The 131-member National Assembly of Armenia today is formed through two types of ballots – those in which individual candidates with or without party affiliations are elected from single-member constituencies, or under the “majoritarian” system of representation (a total of 41) and those held under the proportional system of representation or by party lists (90 members).

Majoritarian ballots have long been a target of criticism by Armenia’s main opposition parties that regard this type of election as an impediment to the true political process as campaigns in single-mandate constituencies rarely follow political patterns. They also regard them as a tool for the ruling party to ensure its majority even if it fails to win one through party-list elections.

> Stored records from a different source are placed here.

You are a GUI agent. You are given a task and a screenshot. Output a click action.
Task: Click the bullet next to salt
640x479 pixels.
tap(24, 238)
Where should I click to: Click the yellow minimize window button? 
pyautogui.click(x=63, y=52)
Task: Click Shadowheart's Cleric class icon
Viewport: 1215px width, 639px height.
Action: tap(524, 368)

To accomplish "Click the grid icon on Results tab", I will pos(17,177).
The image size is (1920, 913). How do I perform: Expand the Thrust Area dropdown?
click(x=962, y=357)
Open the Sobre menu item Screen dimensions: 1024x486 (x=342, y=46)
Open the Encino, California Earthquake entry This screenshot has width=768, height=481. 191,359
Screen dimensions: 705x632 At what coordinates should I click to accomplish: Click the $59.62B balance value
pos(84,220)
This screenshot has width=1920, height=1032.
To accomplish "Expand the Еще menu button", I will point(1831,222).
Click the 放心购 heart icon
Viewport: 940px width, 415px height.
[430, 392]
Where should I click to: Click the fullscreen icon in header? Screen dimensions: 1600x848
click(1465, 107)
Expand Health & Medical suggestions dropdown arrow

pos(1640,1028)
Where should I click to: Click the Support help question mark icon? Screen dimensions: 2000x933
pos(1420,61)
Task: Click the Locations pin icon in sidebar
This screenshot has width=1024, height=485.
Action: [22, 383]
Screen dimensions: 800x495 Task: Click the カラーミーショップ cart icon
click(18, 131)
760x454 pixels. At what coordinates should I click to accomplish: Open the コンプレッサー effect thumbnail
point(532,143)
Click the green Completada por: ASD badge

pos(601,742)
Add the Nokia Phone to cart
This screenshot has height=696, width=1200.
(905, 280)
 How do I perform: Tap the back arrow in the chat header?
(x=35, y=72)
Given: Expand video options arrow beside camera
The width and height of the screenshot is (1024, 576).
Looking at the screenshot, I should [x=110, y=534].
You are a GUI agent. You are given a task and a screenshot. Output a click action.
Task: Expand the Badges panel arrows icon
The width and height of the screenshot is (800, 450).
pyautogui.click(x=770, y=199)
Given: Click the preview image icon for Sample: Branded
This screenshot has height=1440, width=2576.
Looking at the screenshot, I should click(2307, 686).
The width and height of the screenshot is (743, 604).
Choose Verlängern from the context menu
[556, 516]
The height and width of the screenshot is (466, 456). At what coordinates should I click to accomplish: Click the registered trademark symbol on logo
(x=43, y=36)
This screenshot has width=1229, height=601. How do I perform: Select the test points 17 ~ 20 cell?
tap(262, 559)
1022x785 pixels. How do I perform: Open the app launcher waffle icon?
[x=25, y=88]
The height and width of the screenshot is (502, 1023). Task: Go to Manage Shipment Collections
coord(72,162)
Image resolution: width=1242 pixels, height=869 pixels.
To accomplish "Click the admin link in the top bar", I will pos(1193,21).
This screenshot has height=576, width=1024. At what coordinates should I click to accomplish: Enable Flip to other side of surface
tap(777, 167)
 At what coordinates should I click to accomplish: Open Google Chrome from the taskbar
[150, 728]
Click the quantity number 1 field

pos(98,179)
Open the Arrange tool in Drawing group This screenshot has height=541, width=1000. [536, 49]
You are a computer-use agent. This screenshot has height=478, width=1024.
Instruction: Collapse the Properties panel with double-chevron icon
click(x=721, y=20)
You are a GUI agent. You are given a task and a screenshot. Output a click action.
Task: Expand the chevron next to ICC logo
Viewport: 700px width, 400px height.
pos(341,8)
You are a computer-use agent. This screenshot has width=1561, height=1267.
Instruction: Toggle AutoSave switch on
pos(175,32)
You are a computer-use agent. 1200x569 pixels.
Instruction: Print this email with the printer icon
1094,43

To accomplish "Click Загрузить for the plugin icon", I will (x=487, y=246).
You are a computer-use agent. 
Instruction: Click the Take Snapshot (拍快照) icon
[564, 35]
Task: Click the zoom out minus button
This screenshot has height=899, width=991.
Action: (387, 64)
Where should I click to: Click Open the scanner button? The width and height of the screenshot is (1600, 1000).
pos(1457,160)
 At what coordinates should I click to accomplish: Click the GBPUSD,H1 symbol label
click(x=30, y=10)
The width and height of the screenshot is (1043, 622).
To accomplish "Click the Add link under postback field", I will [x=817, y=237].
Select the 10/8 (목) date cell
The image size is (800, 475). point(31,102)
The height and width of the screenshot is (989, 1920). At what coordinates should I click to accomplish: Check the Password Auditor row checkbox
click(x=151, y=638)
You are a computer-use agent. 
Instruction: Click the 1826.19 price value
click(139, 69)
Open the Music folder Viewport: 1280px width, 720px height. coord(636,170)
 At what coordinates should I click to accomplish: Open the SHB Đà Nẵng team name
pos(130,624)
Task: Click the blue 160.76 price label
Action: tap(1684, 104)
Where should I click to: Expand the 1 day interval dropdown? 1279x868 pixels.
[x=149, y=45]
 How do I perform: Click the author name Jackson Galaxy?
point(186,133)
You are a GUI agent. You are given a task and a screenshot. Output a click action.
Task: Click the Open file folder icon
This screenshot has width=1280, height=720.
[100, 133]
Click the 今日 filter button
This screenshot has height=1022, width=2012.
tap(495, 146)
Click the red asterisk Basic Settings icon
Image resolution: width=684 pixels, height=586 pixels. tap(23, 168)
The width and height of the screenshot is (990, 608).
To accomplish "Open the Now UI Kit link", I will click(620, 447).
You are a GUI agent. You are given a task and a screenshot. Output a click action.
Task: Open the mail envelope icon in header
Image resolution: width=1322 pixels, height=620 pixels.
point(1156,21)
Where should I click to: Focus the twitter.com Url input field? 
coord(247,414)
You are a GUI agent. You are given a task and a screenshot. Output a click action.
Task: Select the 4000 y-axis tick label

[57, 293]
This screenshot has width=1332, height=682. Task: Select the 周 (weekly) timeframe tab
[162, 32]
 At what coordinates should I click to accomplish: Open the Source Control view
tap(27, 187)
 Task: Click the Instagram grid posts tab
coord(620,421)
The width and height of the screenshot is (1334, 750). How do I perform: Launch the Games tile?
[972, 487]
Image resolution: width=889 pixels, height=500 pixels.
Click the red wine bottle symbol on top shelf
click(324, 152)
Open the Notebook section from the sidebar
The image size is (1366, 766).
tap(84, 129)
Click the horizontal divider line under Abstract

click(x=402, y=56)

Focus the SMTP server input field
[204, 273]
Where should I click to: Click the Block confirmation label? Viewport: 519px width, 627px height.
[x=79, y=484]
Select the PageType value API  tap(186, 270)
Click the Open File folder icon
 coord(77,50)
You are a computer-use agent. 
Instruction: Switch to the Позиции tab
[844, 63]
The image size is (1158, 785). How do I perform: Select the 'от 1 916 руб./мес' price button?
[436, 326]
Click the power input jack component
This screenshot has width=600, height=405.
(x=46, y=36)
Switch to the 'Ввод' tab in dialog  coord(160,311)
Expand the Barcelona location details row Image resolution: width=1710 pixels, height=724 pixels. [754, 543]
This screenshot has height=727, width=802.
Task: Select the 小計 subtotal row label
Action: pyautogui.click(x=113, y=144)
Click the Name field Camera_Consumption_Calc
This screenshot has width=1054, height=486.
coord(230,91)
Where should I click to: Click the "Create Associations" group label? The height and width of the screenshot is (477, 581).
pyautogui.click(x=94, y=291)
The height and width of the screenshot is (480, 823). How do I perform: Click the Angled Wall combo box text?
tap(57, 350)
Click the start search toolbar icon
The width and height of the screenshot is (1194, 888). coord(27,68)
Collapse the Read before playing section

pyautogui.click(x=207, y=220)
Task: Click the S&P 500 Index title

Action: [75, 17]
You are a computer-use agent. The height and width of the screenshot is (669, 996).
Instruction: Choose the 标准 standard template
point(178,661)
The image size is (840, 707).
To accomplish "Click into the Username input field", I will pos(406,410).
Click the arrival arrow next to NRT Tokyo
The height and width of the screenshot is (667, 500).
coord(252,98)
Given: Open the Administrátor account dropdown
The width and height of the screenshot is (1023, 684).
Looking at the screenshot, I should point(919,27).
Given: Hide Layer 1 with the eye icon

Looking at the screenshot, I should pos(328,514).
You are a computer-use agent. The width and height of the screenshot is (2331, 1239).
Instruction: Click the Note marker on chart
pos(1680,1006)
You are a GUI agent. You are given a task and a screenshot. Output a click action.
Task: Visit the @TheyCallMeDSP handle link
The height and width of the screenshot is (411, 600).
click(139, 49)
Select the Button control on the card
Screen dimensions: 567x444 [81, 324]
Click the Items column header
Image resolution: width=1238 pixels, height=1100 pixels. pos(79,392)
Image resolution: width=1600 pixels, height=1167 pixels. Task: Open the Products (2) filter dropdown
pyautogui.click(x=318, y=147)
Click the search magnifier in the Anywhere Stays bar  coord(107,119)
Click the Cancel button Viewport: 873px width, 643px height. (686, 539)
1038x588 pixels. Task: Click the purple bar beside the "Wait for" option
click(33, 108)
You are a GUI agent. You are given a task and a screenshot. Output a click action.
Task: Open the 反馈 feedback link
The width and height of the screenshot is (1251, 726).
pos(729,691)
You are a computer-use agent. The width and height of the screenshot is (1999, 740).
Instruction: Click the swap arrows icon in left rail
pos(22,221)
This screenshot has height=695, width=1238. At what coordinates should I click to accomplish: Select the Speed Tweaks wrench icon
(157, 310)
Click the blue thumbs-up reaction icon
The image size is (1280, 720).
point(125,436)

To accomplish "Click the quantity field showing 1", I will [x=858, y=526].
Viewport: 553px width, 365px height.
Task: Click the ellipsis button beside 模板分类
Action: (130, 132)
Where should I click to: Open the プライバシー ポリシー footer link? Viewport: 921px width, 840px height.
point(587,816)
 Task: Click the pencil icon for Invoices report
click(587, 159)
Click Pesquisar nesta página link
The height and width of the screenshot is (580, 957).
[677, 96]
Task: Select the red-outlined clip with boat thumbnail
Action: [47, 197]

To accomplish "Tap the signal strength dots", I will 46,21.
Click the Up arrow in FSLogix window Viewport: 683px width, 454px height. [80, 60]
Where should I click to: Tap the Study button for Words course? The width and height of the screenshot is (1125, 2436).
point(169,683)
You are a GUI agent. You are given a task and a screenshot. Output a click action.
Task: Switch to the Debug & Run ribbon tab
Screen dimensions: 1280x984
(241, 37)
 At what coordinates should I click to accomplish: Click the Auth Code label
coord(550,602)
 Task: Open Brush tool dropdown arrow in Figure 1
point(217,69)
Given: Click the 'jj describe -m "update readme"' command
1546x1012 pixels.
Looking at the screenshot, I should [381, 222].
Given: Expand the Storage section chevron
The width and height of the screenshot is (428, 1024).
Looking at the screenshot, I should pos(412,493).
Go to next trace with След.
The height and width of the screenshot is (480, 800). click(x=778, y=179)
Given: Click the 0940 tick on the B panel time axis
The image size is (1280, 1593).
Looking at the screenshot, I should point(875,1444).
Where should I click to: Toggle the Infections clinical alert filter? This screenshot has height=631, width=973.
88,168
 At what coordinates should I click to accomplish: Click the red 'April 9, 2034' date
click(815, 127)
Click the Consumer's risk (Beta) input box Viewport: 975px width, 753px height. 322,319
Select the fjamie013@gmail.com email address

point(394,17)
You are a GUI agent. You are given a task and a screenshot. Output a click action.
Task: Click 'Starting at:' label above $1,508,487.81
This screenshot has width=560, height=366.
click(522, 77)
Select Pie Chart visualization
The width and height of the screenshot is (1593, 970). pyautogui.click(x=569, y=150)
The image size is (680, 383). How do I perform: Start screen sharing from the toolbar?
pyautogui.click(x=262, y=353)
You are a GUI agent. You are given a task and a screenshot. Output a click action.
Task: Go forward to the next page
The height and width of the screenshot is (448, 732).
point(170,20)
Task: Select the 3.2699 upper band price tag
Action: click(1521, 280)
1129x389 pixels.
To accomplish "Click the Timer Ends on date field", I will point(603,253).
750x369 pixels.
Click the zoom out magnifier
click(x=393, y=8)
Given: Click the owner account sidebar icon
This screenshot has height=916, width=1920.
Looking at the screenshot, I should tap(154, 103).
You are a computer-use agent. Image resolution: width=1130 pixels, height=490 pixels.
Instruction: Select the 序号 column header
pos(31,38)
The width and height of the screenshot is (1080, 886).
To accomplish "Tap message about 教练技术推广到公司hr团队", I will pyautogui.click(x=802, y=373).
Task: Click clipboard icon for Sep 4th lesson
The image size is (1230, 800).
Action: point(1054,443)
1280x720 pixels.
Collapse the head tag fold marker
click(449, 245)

Supporters of majoritarian ballots, on the contrary, argue that in the absence of a bicameral parliament in Armenia elections from single-seat constituencies ensure representation of all voters and regions and a direct link between voters and their elected representatives.

Only members of the ruling Republican Party of Armenia voted against the proposed reform, which is one of the key demands of the current anti-government campaign launched by the three minority parties (the Prosperous Armenia Party, the Armenian National Congress and Heritage) commonly known as Troika.

The three parties as well as two other minority factions, the Armenian Revolutionary Federation (ARF) and Orinats Yerkir, voted in favor of the motion, but their votes proved not enough for the initiative to pass. The same bill presented by the ARF in May was also defeated in a similar vote.

The Troika parties view the electoral reform as a major prerequisite for dialogue with the government. Prime Minister Hovik Abrahamyan late last month indicated that the government was ready to discuss a transition to a 100-percent proportional system of representation in parliamentary elections.